Report every line from the following entries that contains the string "screenshot".

- _INFORMATION SUPPLIED_
· · · · · · ·

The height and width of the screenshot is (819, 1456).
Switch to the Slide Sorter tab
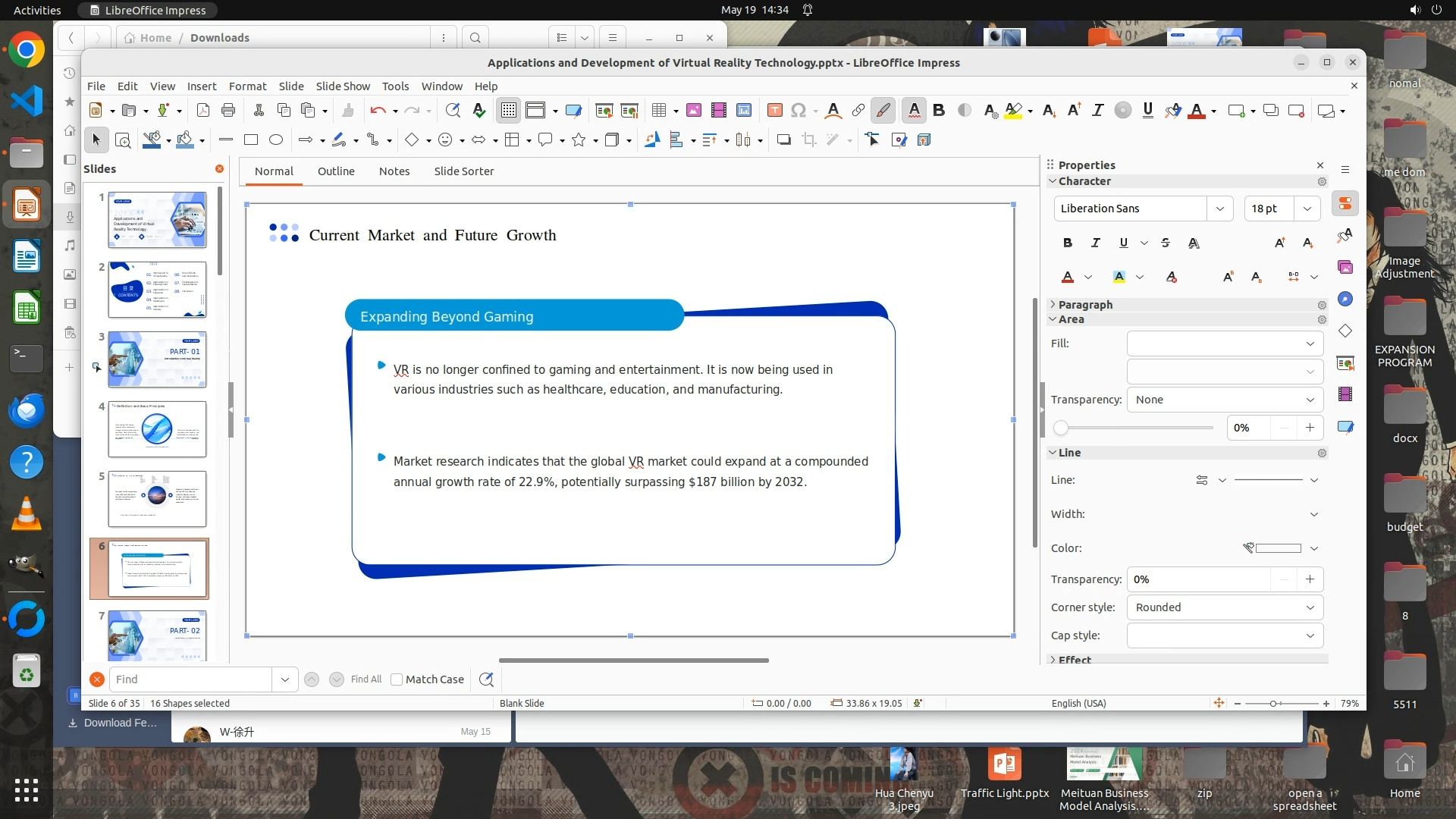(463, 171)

· · · · · · ·

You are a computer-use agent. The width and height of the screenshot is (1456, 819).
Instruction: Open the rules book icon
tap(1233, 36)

· · · · · · ·

- _THE ANSWER_
The height and width of the screenshot is (819, 1456).
You are a computer-use agent. The width and height of the screenshot is (1456, 819).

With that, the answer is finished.